* [REQUIRED WORK]: Count the lines in the stored items below that contain the string "sample", treating uppercase and lowercase as different, and give only the number.

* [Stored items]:
=== Section Start ===
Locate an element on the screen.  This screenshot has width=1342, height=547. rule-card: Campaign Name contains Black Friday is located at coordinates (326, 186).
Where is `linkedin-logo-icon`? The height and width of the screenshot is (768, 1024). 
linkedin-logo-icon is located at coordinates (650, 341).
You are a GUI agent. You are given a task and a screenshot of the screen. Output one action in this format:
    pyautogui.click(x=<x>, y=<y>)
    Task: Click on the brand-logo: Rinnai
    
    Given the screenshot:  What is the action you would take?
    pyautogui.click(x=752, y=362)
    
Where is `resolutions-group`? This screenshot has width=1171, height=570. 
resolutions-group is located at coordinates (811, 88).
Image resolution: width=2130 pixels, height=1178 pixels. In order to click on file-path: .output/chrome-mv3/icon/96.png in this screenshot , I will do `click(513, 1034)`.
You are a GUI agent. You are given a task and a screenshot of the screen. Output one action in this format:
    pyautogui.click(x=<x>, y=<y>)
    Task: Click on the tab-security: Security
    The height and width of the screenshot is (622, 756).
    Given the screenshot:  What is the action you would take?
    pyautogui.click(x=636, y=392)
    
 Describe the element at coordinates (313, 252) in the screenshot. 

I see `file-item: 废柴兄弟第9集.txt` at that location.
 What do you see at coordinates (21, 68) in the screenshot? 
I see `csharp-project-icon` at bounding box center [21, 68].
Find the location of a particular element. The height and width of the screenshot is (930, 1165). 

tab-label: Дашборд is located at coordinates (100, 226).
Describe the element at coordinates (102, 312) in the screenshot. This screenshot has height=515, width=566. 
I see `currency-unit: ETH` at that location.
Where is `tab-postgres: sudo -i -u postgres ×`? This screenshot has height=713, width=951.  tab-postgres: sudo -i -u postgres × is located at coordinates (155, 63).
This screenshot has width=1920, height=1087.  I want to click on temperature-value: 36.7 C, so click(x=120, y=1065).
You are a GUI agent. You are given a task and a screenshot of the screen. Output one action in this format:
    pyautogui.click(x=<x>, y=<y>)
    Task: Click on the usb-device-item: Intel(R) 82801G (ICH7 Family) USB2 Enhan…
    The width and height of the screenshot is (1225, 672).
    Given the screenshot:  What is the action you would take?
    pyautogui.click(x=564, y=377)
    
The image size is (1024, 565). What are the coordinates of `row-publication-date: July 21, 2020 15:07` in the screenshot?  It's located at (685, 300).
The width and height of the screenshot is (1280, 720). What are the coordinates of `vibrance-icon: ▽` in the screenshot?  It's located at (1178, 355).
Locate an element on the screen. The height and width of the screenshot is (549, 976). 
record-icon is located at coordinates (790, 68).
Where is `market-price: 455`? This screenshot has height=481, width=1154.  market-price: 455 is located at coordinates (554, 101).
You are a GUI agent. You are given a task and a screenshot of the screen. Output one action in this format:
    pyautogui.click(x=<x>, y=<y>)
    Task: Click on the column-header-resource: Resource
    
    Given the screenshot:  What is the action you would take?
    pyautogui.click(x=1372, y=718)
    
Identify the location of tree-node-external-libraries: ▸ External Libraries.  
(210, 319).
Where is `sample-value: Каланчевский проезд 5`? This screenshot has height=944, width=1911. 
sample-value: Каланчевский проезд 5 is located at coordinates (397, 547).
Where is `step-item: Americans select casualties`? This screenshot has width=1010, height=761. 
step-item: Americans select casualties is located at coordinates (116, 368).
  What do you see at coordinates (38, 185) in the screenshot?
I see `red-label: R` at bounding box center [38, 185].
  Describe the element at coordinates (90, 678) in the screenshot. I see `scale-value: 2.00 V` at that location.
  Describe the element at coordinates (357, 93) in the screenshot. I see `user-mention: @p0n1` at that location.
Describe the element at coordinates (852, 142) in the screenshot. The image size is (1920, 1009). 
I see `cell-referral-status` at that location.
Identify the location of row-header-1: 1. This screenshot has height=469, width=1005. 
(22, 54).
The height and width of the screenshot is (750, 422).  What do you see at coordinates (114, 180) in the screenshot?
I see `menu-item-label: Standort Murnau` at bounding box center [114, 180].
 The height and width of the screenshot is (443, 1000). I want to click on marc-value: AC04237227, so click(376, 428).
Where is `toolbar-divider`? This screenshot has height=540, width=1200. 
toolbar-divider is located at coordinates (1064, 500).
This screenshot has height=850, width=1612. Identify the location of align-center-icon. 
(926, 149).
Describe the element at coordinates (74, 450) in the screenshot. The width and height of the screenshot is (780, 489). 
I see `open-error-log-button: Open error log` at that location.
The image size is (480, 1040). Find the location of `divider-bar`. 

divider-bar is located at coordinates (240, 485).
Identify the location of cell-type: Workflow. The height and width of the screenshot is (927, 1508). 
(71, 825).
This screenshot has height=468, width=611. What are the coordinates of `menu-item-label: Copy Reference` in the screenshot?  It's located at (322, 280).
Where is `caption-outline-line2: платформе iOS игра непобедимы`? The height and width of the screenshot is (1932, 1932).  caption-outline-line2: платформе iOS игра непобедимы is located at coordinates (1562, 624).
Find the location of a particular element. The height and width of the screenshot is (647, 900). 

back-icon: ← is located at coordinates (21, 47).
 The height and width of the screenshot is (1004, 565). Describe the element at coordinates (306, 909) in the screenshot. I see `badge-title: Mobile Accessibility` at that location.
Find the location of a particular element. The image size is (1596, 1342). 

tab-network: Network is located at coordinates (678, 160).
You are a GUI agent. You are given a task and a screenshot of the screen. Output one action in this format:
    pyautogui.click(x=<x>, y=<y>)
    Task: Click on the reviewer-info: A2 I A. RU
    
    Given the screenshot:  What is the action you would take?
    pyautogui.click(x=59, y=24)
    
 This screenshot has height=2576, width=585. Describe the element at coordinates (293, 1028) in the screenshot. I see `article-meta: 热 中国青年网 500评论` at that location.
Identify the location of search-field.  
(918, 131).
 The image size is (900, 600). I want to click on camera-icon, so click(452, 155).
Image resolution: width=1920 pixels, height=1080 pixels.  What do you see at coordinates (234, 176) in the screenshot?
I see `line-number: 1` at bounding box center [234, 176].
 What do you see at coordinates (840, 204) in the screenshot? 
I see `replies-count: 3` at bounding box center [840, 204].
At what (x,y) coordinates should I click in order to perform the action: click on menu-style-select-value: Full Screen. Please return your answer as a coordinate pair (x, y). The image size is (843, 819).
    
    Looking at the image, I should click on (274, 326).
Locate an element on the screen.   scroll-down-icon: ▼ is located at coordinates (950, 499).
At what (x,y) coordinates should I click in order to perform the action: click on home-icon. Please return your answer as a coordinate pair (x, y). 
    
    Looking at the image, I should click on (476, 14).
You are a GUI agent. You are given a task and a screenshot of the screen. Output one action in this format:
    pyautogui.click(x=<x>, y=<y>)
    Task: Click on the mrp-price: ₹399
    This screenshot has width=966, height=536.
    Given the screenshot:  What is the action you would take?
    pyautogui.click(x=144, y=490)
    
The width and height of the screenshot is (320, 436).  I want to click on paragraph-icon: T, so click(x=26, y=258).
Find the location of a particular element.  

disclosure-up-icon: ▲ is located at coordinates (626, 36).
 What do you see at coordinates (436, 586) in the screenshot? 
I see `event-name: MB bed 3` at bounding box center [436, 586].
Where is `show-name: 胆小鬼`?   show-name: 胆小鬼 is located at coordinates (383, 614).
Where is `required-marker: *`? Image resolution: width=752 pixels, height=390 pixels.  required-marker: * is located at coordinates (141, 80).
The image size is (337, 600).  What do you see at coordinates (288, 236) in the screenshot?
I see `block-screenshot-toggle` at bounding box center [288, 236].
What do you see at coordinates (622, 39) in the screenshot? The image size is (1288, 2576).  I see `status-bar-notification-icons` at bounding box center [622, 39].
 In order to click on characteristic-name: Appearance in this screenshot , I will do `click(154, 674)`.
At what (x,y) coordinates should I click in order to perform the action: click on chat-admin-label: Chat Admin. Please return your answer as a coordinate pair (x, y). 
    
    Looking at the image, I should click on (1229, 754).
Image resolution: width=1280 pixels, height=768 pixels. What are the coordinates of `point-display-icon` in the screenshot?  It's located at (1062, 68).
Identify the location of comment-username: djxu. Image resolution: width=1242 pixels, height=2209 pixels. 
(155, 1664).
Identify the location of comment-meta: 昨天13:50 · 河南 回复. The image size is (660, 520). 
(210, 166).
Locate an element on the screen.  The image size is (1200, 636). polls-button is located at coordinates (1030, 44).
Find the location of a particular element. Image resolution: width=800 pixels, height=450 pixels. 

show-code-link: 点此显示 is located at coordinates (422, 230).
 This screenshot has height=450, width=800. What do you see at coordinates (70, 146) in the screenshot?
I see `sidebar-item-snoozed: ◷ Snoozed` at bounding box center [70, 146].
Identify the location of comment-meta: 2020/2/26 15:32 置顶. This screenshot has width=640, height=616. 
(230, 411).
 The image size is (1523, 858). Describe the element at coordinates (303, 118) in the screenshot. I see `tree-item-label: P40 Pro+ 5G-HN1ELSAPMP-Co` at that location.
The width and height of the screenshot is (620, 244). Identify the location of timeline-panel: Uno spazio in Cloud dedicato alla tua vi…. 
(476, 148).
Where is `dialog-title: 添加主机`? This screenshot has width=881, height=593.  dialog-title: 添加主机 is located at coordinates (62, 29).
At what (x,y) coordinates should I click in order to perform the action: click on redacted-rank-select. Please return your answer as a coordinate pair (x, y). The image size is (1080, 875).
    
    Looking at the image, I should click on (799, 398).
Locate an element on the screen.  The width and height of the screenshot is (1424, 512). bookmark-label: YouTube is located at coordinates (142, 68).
=== Section End ===
* [RESPONSE AREA]: 2